Contoh yang sangat menakjubkan tentang merasa diawasi oleh Allah dalam gerak-gerik hati adalah kisah tentang tiga orang dari umat terdahulu yang terjebak dalam sebuah goa. Rasulullah shallallahu ‘alaihi wa sallam bersabda :
((Tiga orang (dari orang-orang terdahulu sebelum kalian) keluar berjalan lalu turunlah hujan menimpa mereka. Merekapun masuk ke dalam goa di sebuah gunung. Lalu jatuhlah sebuah batu (dari gunung hingga menutupi mulut goa), lalu sebagian mereka berkata kepada yang lainnya, “Berdoalah kepada Allah dengan amalan yang terbaik yang pernah kalian amalkan!” (lihatlah amalan-amalan kalian yang telah kalian lakukan ikhlaslah karena Allah maka berdoalah dengan amalan-amalan sholeh tersebut semoga Allah membuka batu besar tersebut dari kalian). Maka salah seorang diantara mereka berkata, “Ya Allah aku memiliki dua orangtuaku yang telah tua (dan aku memiliki anak-anak kecil), (pada sauatu waktu) aku keluar untuk menggembala lalu aku kembali, lalu aku memerah susu lalu aku datang membawa susu kepada mereka berdua lalu mereka berdua minum kemudian aku memberi minum anak-anakku, keluargaku, dan istriku. Pada suatu malam aku tertahan (terlambat) dan ternyata mereka berdua telah tertidur (maka akupun berdiri di dekat kepala mereka berdua aku tidak ingin membangunkan mereka berdua dan aku tidak ingin memberi minum anak-anakku), maka aku tidak ingin membangunkan mereka berdua padahal anak-anaku berteriak-teriak di kedua kakiku (dan aku tetap diam di tempat dan gelas berada di tanganku, aku menunggu mereka berdua bagnun dari tidur mereka) dan demikian keadaannya hingga terbit fajar. Ya Allah jika Engkau mengetahui bahwasanya aku melakukan hal itu karena mengharap wajahMu maka bukalah bagi kami celah hingga kami bisa melihat langit”, maka dibukakan bagi mereka sedikit celah akan tetapi mereka bertiga belum bisa untuk keluar.
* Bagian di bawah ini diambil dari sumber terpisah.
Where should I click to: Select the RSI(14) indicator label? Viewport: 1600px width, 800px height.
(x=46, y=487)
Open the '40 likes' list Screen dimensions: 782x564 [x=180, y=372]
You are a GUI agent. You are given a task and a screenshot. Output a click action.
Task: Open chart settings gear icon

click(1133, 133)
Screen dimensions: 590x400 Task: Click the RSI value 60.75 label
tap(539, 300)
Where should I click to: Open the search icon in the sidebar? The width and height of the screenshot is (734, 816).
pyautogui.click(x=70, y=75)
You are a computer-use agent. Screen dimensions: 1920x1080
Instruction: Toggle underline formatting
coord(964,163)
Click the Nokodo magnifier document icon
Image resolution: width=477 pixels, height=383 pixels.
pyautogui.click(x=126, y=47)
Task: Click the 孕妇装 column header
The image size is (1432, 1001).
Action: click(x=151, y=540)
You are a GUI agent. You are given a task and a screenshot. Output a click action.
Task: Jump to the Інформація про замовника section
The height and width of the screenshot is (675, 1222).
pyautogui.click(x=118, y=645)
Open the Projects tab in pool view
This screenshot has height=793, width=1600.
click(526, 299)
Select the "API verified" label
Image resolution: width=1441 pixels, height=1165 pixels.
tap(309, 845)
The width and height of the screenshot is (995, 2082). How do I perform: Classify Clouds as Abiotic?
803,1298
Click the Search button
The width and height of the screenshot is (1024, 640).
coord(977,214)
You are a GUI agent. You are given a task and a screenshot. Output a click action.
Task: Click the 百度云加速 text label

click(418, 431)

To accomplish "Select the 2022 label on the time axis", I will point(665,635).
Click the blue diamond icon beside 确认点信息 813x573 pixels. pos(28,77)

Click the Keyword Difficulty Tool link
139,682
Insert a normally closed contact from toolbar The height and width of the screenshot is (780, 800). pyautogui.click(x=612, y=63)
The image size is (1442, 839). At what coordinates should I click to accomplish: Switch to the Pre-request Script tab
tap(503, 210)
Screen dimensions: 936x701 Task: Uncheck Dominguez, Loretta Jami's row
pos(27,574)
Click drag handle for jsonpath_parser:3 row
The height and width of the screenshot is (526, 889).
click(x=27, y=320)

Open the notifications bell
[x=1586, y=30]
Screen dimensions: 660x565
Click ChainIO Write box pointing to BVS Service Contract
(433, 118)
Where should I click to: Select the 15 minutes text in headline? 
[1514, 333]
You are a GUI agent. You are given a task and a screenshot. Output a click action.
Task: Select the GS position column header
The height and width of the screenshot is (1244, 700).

Berkatalah orang yang kedua : “Yaa Allah aku memiliki seorang sepupu wanita (putri pamanku) yang sangat aku cintai, maka aku menghendaki dirinya akan tetapi ia menolak diriku. Hingga suatu ketika ia menghadapi kesulitan lalu iapun mendatangiku maka akupun memberinya 120 dinar dengan syarat agar ia membiarkan diriku untuk bersetubuh dengannya, ia pun setuju. Maka tatkala aku telah duduk diantara dua kakinya iapun berkata, “Bertakwalah kepada Allah, dan janganlah engkau membuka keperawanan kecuali dengan haknya”. Maka akupun berpaling meninggalkannya padahal ia sangat aku cintai, dan aku tinggalkan emas yang telah aku berikan kepadanya. Yaa Allah jika memang aku melakukan hal itu karena ikhlas mengharapkan wajahmu maka hilangkanlah kesulitan yang sedang kami hadapi”. Maka terbukalah celah batu tersebut hanya saja mereka belum bisa keluar.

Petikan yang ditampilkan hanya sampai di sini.